4 files changed, 125 insertions, 66 deletions

diff --git a/Documentation/mm/damon/design.rst b/Documentation/mm/damon/design.rst
index e28c6a1b40ae..03f8137256f5 100644
--- a/Documentation/mm/damon/design.rst
+++ b/Documentation/mm/damon/design.rst
@@ -54,7 +54,7 @@ monitoring are address-space dependent.
 DAMON consolidates these implementations in a layer called DAMON Operations
 Set, and defines the interface between it and the upper layer.  The upper layer
 is dedicated for DAMON's core logics including the mechanism for control of the
-monitoring accruracy and the overhead.
+monitoring accuracy and the overhead.
 
 Hence, DAMON can easily be extended for any address space and/or available
 hardware features by configuring the core logic to use the appropriate
@@ -313,6 +313,10 @@ sufficient for the given purpose, it shouldn't be unnecessarily further
 lowered.  It is recommended to be set proportional to ``aggregation interval``.

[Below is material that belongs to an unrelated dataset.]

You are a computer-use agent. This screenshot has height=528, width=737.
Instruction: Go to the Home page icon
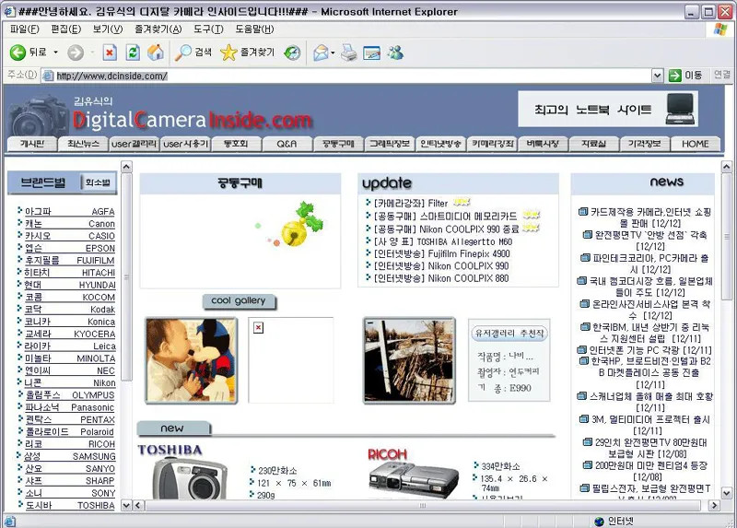(x=156, y=53)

 By default, the ratio is set as ``1/20``, and it is still recommended.
 
+Based on the manual tuning guide, DAMON provides more intuitive knob-based
+intervals auto tuning mechanism.  Please refer to :ref:`the design document of
+the feature <damon_design_monitoring_intervals_autotuning>` for detail.
+
 Refer to below documents for an example tuning based on the above guide.
 
 .. toctree::
@@ -321,6 +325,52 @@ Refer to below documents for an example tuning based on the above guide.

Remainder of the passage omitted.